Один, впрочем, остался, поправился Раскона – монеты в руке больше не было.
Бывший визирь прекратил орать и обвис на веревках, пытаясь перевести дух, но лишь до того момента, пока человечек не принялся запихивать в него следующий золотой.
После пятой монеты Диего понял, что казнь совершенно точно не будет быстрой – палач свое дело знал, явно избегая в процессе работы задевать органы, сколь-нибудь важные для жизни подопечного. Что ж, золото – металл благородный…
…а обед у шаха – на удивление вкусный.
– Скажите, а как называются эти чудесные плоды? – прочавкал теперь уже Диего, тщетно соображая, чем бы подходящим вытереть руки.
Он обращался к Мальгми, но у Осман оказался тонкий слух.
– Это анчаровые финики, тан.
Внешне Раскона остался совершенно спокоен. Энрике подобная невозмутимость не удалась – надсадно кашляя, он принялся отплевывать недопережеванный плод.
– Занятно, – медленно произнес Диего, – что в Иторене ученые медикусы считают анчар одним из сильнейших ядов.
Прежде чем ответить, Осман взяла одну из половинок. Откусила и медленно, нарочито смакуя, начала есть.
– Ваши медикусы правы.
– А почему мы еще живы, сиятельный?
– Есть один маленький секрет, – шах доела финик и тут же рядом с Трон-деревом оказался слуга с широкой плошкой на подносе.
– Если срезать лишь мякоть, оставив косточку на дереве, – Осман коротким движением указала на пиалу, – получится изысканное лакомство. Но если сорвать финик вместе с косточкой, отрава пропитает его, и тогда любой, кто проглотит даже крохотный кусочек, умрет мгновенно. Даже просто коснувшийся кожуры – умирает… но не так быстро и куда более мучительно. Яд проникает сквозь перчатки… сам воздух вокруг дерева превращается в отраву.
– И никакого противоядия?
– Нет. Поэтому те, кто собирают анчаровые финики, обычно сами назначают цену за свой товар, – Осман сделала паузу. – Мой предшественник на этом троне тоже любил эти финики. А еще – когда он угощал кого-то, то иной раз подкладывал среди чистых фиников отравленный.
– Наверное, он полагал эту игру очень смешной.
Диего посмотрел на пиалу. Выбрал финик покрупнее, запихал его в рот целиком и принялся громко чавкать.

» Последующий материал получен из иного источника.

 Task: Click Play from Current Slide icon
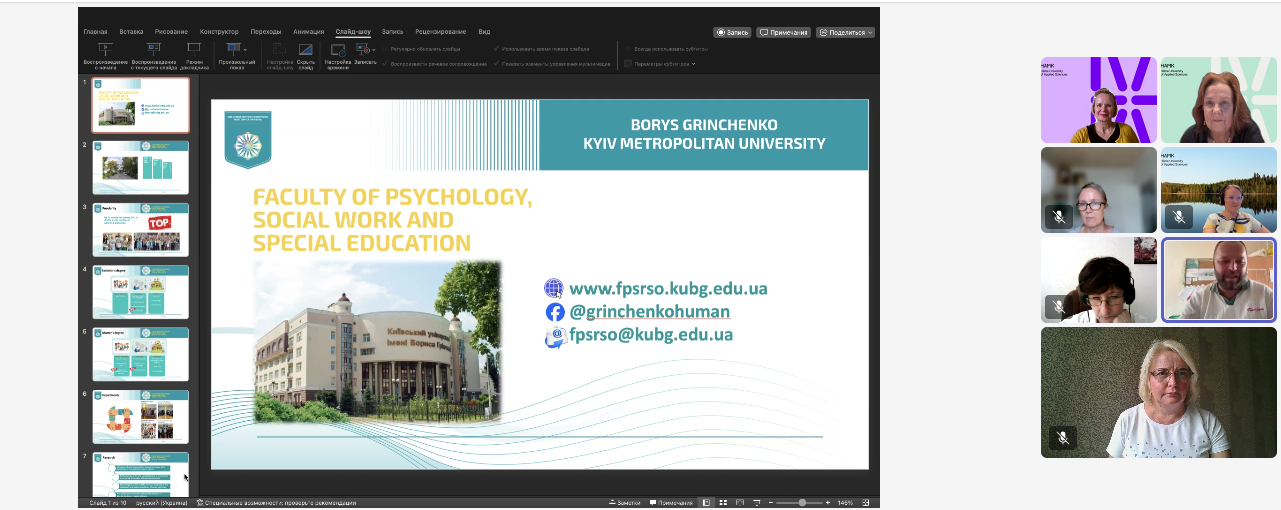click(x=153, y=48)

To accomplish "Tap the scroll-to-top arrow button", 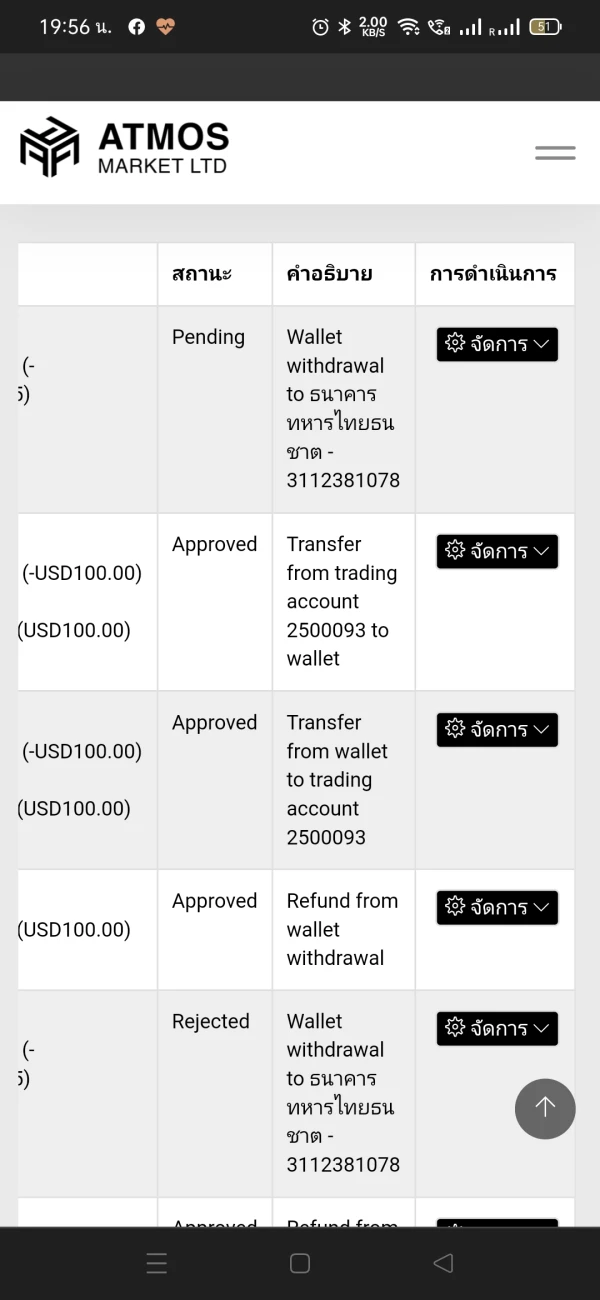I will point(545,1108).
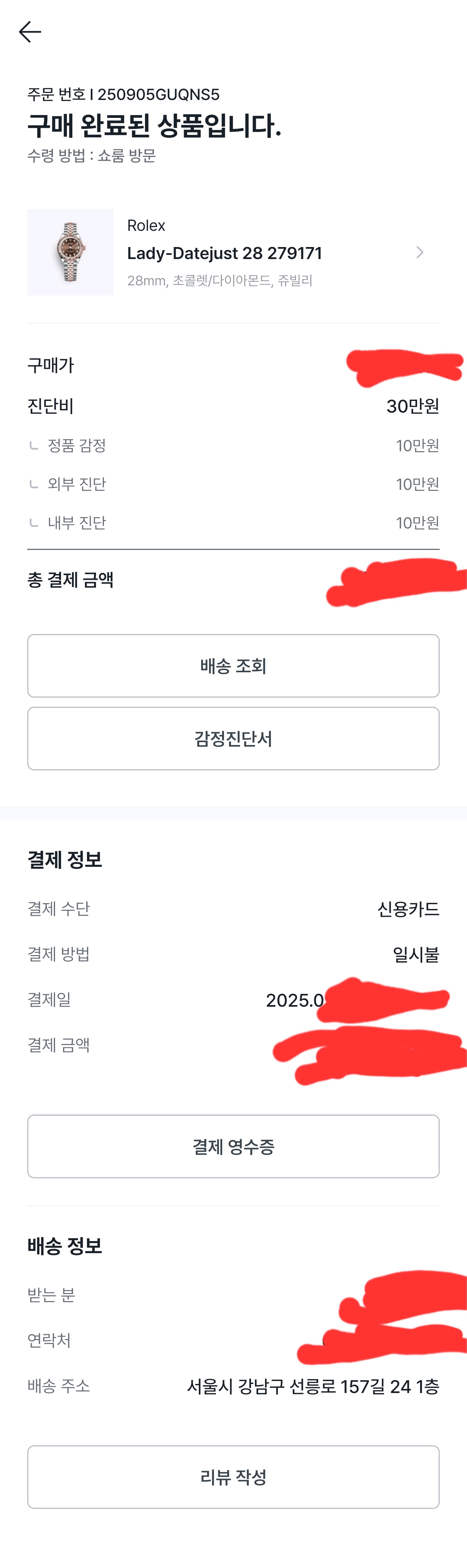Screen dimensions: 467x1568
Task: Open the 감정진단서 report button
Action: point(234,738)
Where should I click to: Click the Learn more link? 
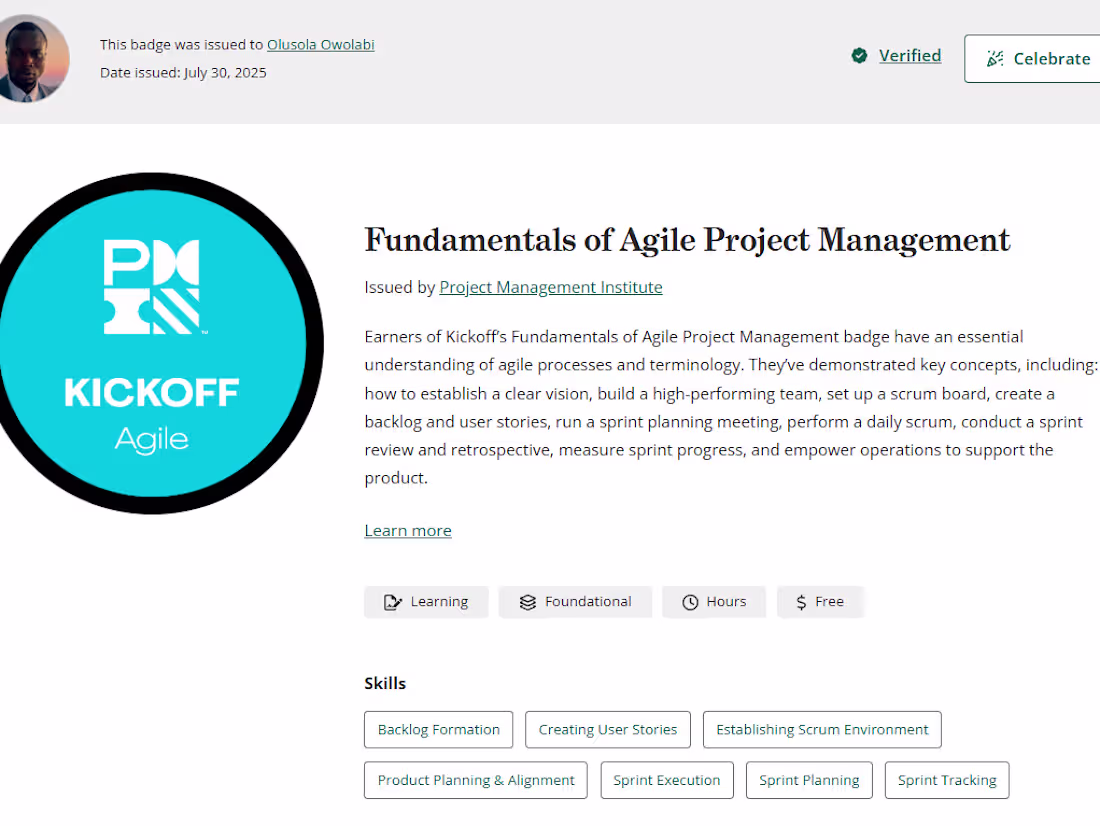pos(407,530)
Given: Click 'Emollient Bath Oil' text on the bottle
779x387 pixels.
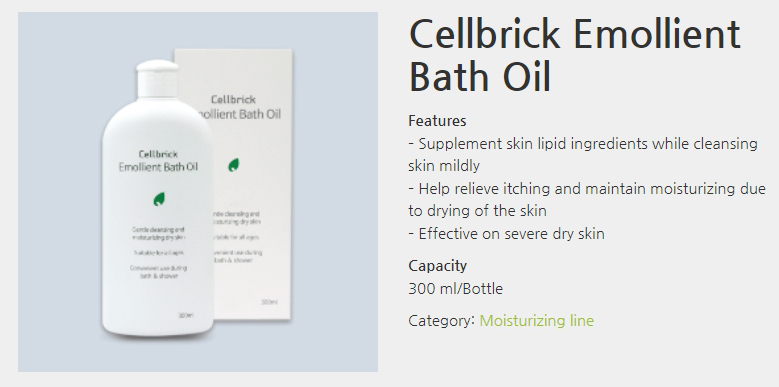Looking at the screenshot, I should coord(158,167).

Энрике смотрел на это действие с нескрываемым ужасом, стоящий рядом человек-палка – со столь же заметным отвращением. Осман… улыбалась.
Тан Диего Раскона жевал финик и глядел на линзу. Там, внизу, на площади Справедливости палач уже почти опустошил мешок с золотом. Вот он вложил в бывшего визиря последний золотой, отошел в сторону и по его знаку стражник, стоявший позади столба, в два удара рассек веревки. Не ожидавший этого Мохаммед качнулся вперед и едва не рухнул на доски, но все же удержался на ногах. Оглянулся – и почти одновременно с ним придворный маг сдвинул линзу дальше от помоста, так чтобы стала видна окружившая его толпа.
Сверху не было видно лиц и не слышно криков – если они вообще были, в чем Диего сомневался. Толпа ждала – спокойно, без лишней суеты, твердо зная, что ее добыча уже никуда не денется.
Бывший визирь тоже понял это – и, присев на миг, развернулся и бросился на ближайшего справа стражника!
Удар встретил его в полете и отбросил назад, на доски, хрипеть и задыхаться. Стражники тоже ждали этого последнего броска – и потому в ход пошел не ятаган, а кулак.
Он все же сумел подняться. Сплюнул, выкрикнул что-то и, заковылял к лестнице, подволакивая правую ногу с вывернутой ступней.
Толпа расступилась перед ним – на десять шагов. А затем – снова сомкнулась.
Досматривать Раскона не стал.
– Эти ваши анчаровые финики, – медленно произнес он, – занятная штука. Вкус у них такой… специфически необычный. Я бы с удовольствием приобрел… немного.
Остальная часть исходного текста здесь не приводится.